Car c'est l'une des plus extraordinaires circonstances, dans le cas présent, qu'une fois que l'esprit a produit une idée individuelle, sur laquelle nous raisonnons, la coutume conjointe, éveillée par le mot abstrait ou général, suggère promptement une autre idée individuelle, s'il se trouve que nous formions un raisonnement qui ne s'accorde pas avec celle-ci. Ainsi, si nous mentionnons le mot triangle et formons l'idée d'un triangle équilatéral particulier pour lui correspondre et qu'ensuite nous affirmions que les trois angles d'un triangle sont égaux entre eux, les autres idées individuelles de triangles scalènes et de triangles isocèles, que nous négligions d'abord, s'assemblent aussitôt en nous et nous font voir la fausseté de cette proposition, en dépit de sa vérité à l'égard de l'idée que nous avions d'abord formée.

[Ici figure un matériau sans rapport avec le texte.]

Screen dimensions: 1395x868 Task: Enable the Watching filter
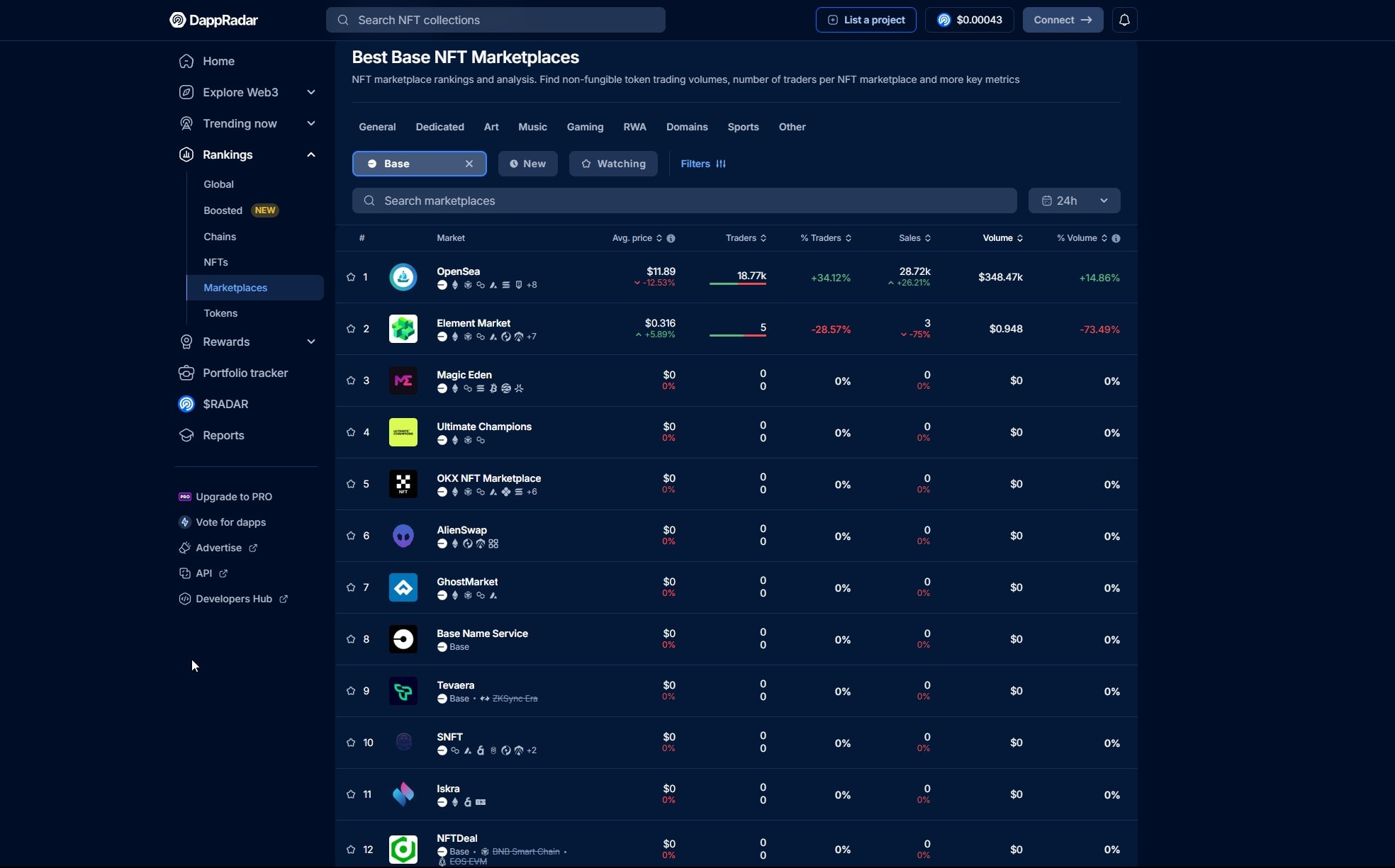(613, 164)
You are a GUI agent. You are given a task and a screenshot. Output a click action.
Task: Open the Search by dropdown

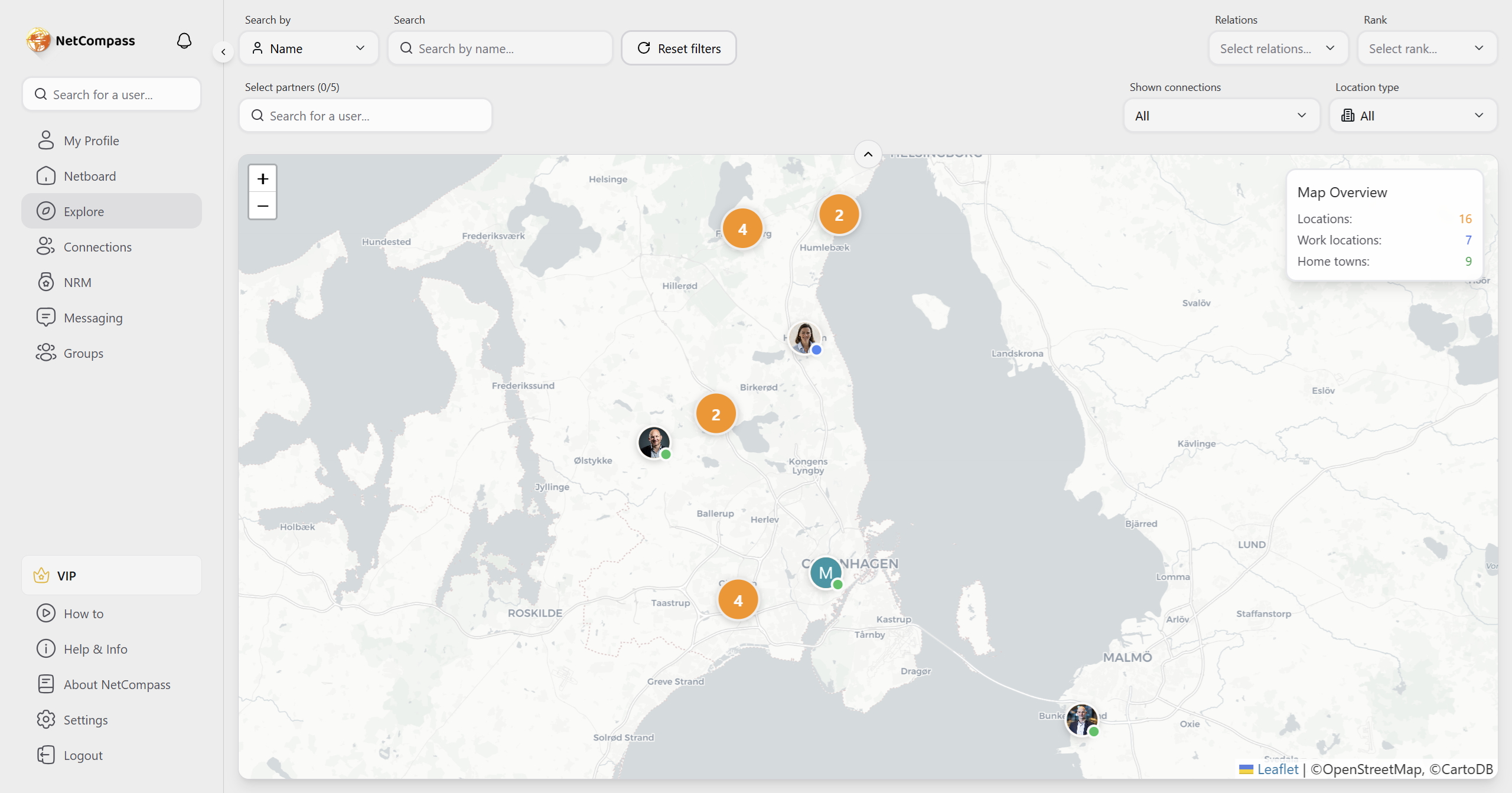tap(308, 48)
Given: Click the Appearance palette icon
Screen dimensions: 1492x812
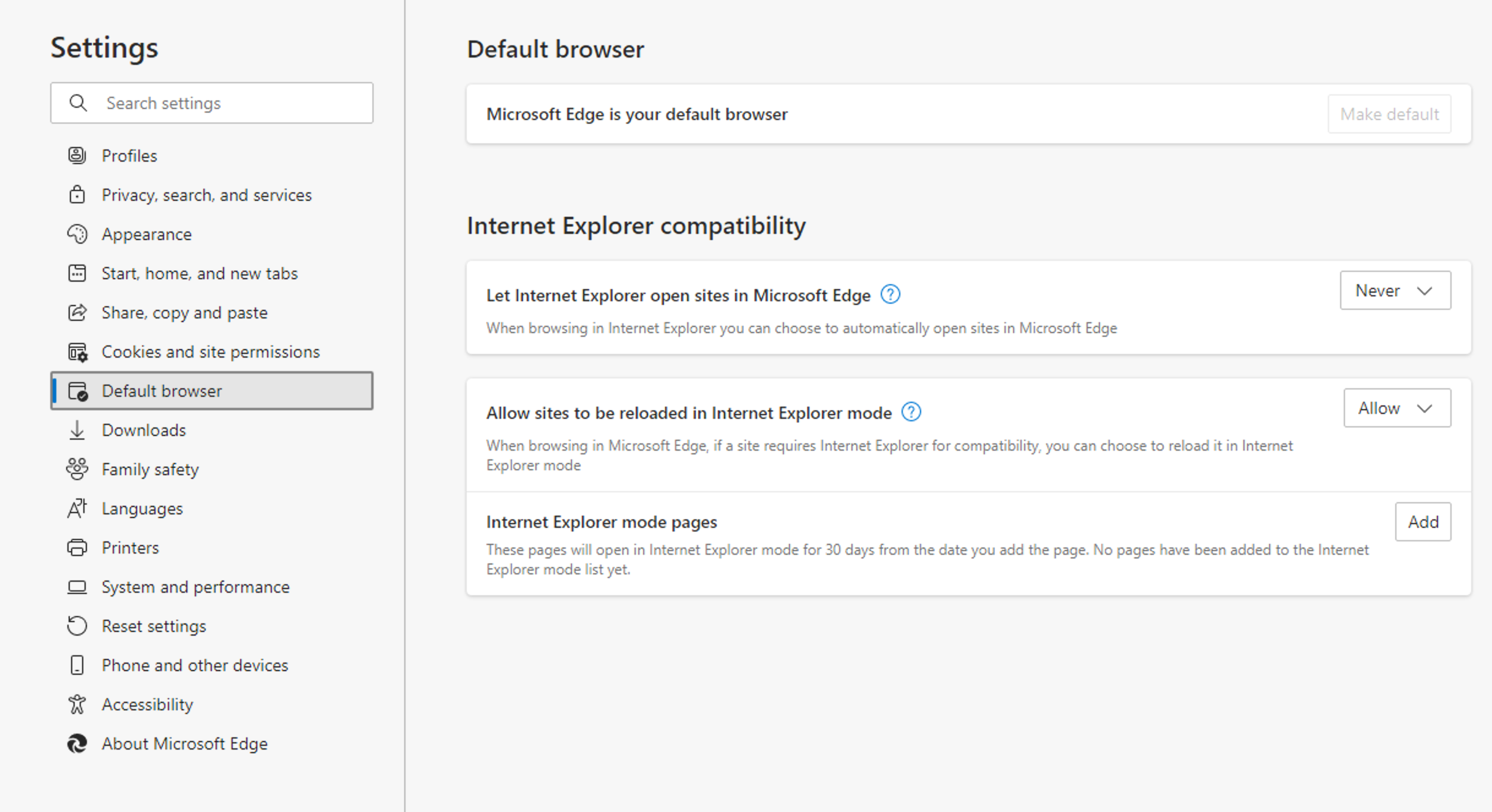Looking at the screenshot, I should point(77,234).

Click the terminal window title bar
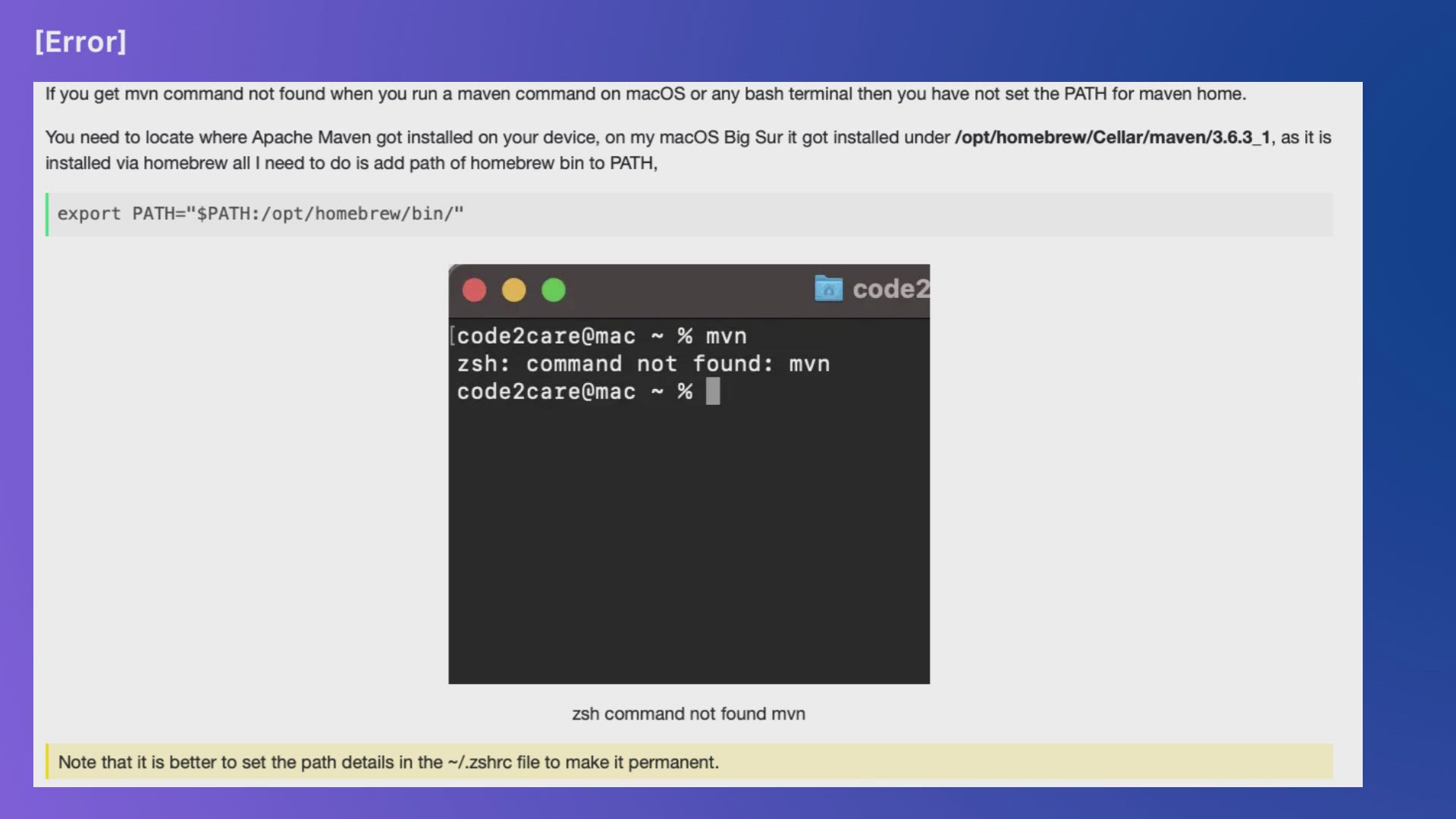(682, 290)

Si l’esprit ne suggère pas toujours ces idées en temps voulu, c’est une conséquence de quelque imperfection de ses facultés ; et des semblables imperfections sont souvent causes d’erreurs de raisonnements et de sophismes. Mais cela se produit surtout pour les idées abstruses et complexes. Dans les autres cas, la coutume est plus complète et il est rare que nous tombions dans de pareilles erreurs.

Oui, si complète est la coutume que la même idée exactement peut être liée à plusieurs mots différents et employée en des raisonnements différents sans crainte de méprise. Ainsi l’idée d’un triangle équilatéral haut d’un pouce peut nous servir à parler d’une figure, d’une figure rectiligne, d’une figure régulière, d’un triangle et d’un triangle équilatéral. Donc, dans cet exemple, tous ces termes s’accompagnent de la même idée ; mais, come on a l’habitude de les employer avec plus ou moins d’étendue, ils éveillent leur habitude propre et, par là, ils mettent l’esprit en état de veiller à ce que ne soit formée aucune conclusion contraire au idées ordinairement comprises sous eux.

Avant que ces habitudes ne soient devenues entièrement parfaites, l’esprit peut sans doute ne pas se contenter de former l’idée d’un seul objet individuel, et il peut passer sur plusieurs idées pour se faire comprendre sa propre intention et l’étendue de la collection qu’il veut exprimer par le terme général.
Pour fixer le sens du mot figure, nous pouvons rouler dans notre esprit les de cercles , carrés, parallélogrammes, triangles de différentes tailles et proportions et ne pas nous fixer sur une seule image ou idée. Quoi qu'il en soit, il est certain que nous formons l'idée d'êtres individuels chaque fois que nous employons un terme général ; que, rarement ou jamais, nous ne pouvons épuiser ces cas individuels ; et que ceux qui restent sont seulement représentés par cette habitude, qui nous permet de les rappeler, chaque fois que l'exigent les circonstances du moment. Telle est donc la nature de nos idées abstraites et de nos termes généraux ; et c’est de cette manière que nous expliquons le paradoxe précédent, que les idées sont particulières par leur nature et générales par ce qu’elles représentent. Une idée particulière devient générale quand on l'unit à un terme général ; c'est-à-dire, à un terme qui, par conjonction habituelle, a rapport à de nombreuses autres idées particulières et les rappelle promptement dans l'imagination.